The reporting becomes even more unsettling when it reaches the Pentagon. ABC notes that Hegseth has characterized combat in overtly Christian terms and has helped normalize monthly worship services at the Pentagon itself. That is a point where a comparison to the ayatollahs starts to feel less provocative than clarifying. The creed is different, but the political structure feels eerily familiar: divine legitimacy fused to state violence, sacred language draped over military power, and the nation recast as an instrument of providential destiny. As one scholar quoted in the piece put it, “The US Army should not be fighting on behalf of Christianity.” Once military force is narrated as the vehicle of a religious mission rather than the instrument of a constitutional republic, dissent stops being mere disagreement and starts being framed as rebellion against God’s plan. One side says Christian, the other Islamic, but the authoritarian impulse rhymes.
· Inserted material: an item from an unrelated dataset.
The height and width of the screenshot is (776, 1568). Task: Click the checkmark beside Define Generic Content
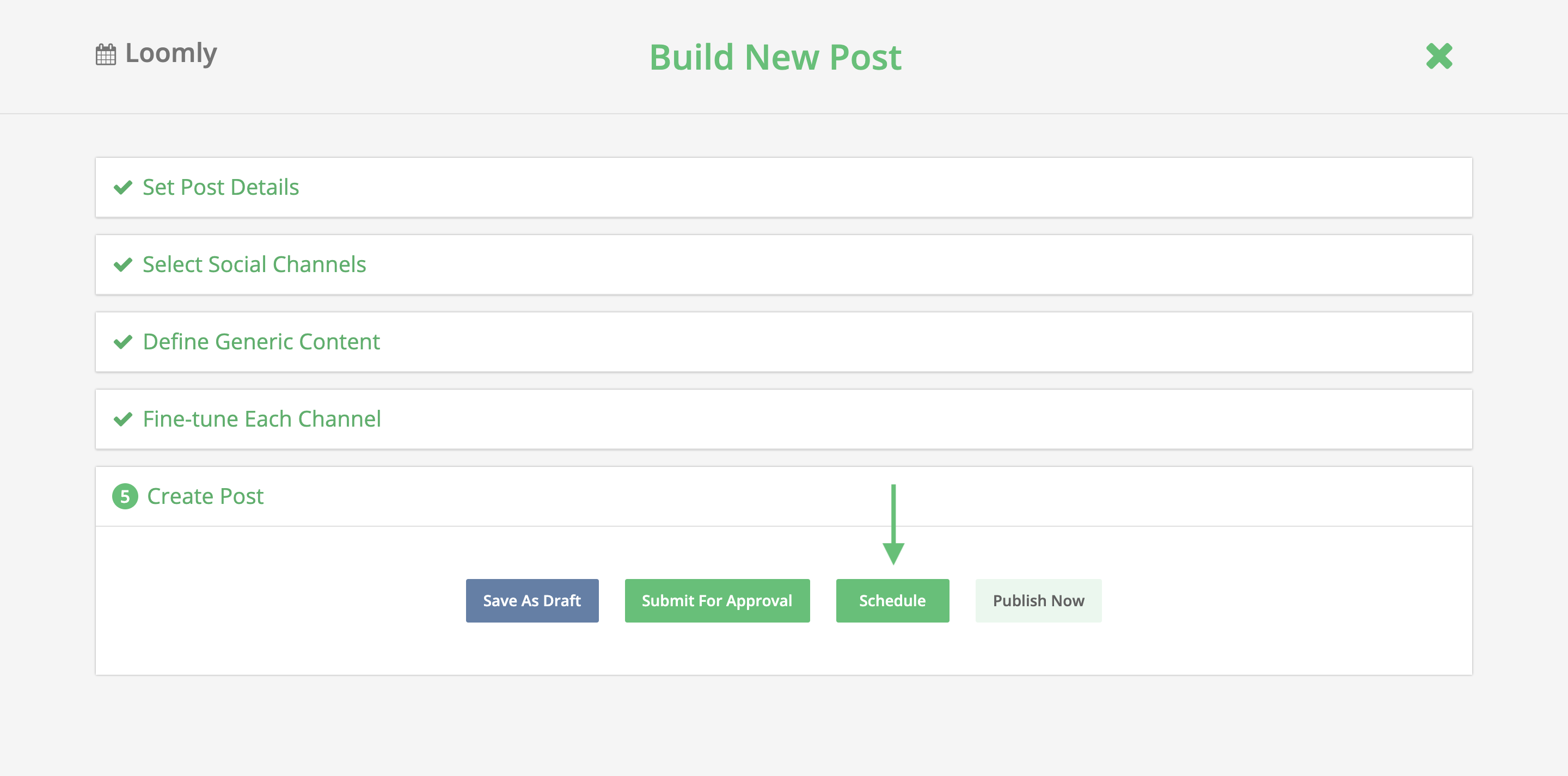[x=124, y=341]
Pope Leo’s stance, by contrast, becomes more powerful. There is no blurring of principle with power or governance, no attempt to turn faith into a marketing strategy for missiles, and certainly no treating civilian death as a regrettable but sellable side effect of strongman rule. Innocent life matters. Peace matters. No cause can justify the shedding of innocent blood. That moral clarity lands with unusual force precisely because so many of Trump’s religious defenders sound less like pastors than like court flatterers in expensive shoes. When Leo speaks, religion functions as a restraint on power. When Pastor Mark Burns speaks, religion sounds like a permission slip for power. Burns’ defense of Trump’s Iran attack was so flimsy it practically fluttered out of his mouth. Asked about Trump’s threats, he shrugged that the president “says a lot of things that capture people’s attention” because he is “a mass marketer,” then retreated to the claim that “the president is not the moral authority of the nation.” So there you have it: Christian ethics for everyone else, branding immunity for the strongman. Burns then finished the job by insisting Trump is “saved by the grace of Jesus Christ” and that “God’s grace covers him,” as though grace were now a kind of celestial diplomatic pouch for war rhetoric, corruption, and empire. Instead of theology, it was laundering.
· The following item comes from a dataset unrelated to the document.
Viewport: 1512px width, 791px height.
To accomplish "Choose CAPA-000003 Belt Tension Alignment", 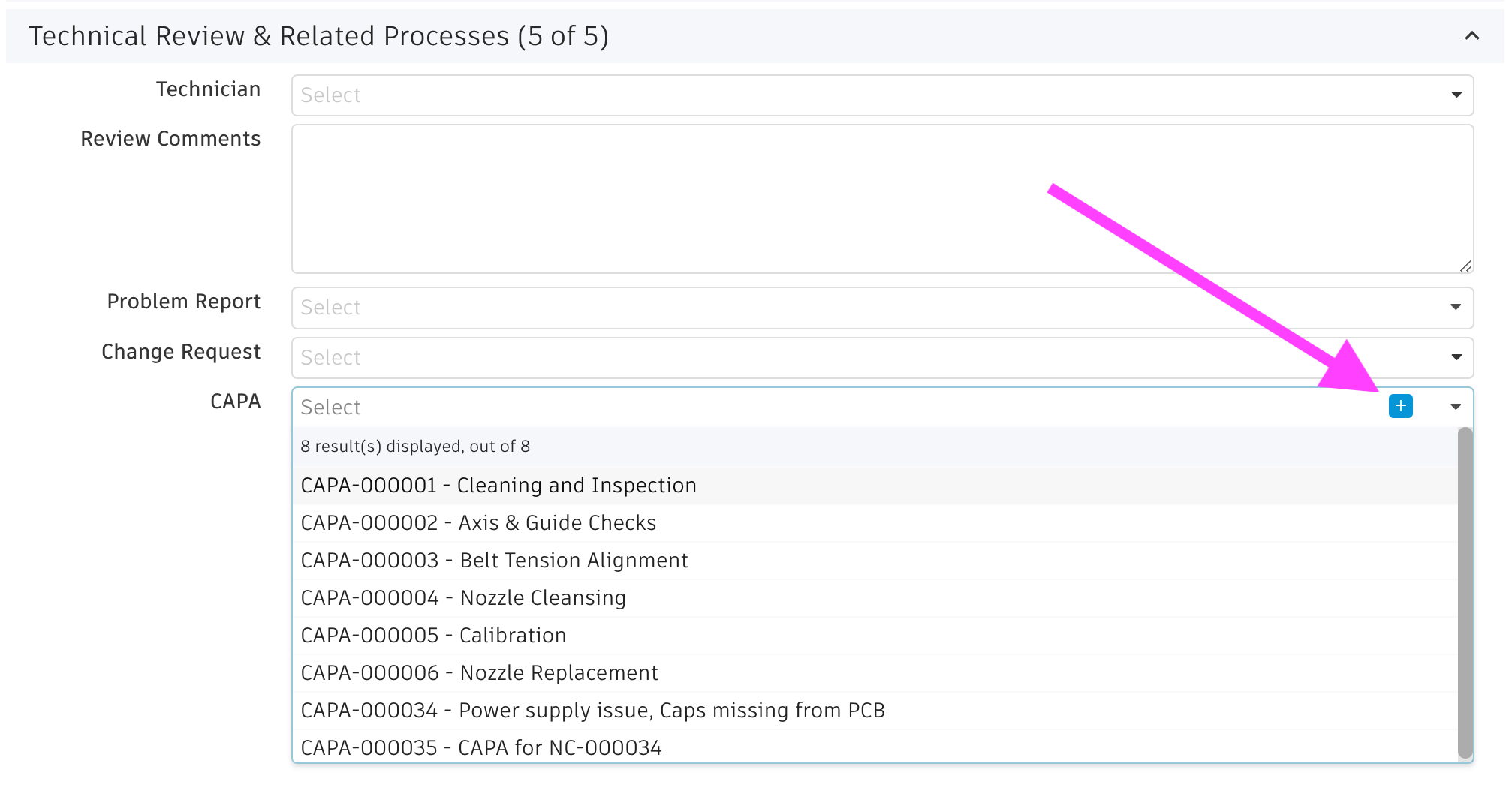I will pyautogui.click(x=494, y=561).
So here we are. The administration has lost control of its war of choice. America’s allies are looking on with a mix of disgust, fear, and dawning strategic realism. Democrats are reduced to explaining constitutional emergency measures because the normal assumptions of the republic have collapsed under the weight of a malignant clown show. Inside the state, a Christian nationalist tendency is creeping closer to power, and before the day is over, Donald Trump will make his way to a UFC fight.
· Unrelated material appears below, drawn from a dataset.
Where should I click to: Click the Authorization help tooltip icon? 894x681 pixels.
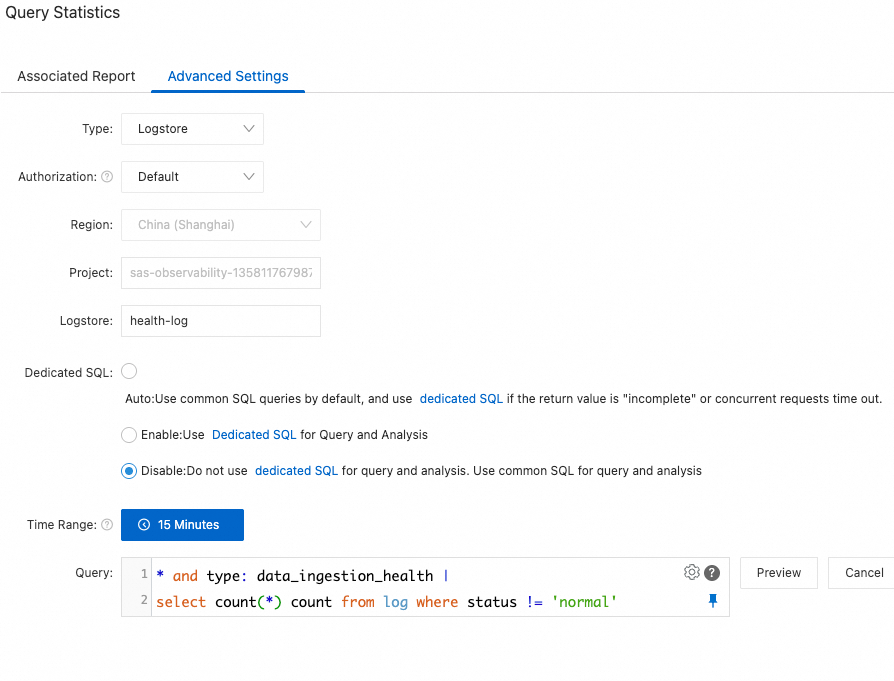pyautogui.click(x=107, y=177)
I am so over this business of the awful orange tinted excuse for a President's most important desire to remove the entire Kennedy Family from the memories of those who so loved him, does he not realize that because he insists in his name being etched on the building it does NOT make him also beloved, it merely enhances the hatred and despicability pointed directly at him.
Once again on Pope Leo.....https://freethoughtnow.org/blog-advice-to-pope-leo-physician-heal-thyself/
I still will not look at that man or his institution as having any kind of moral authority.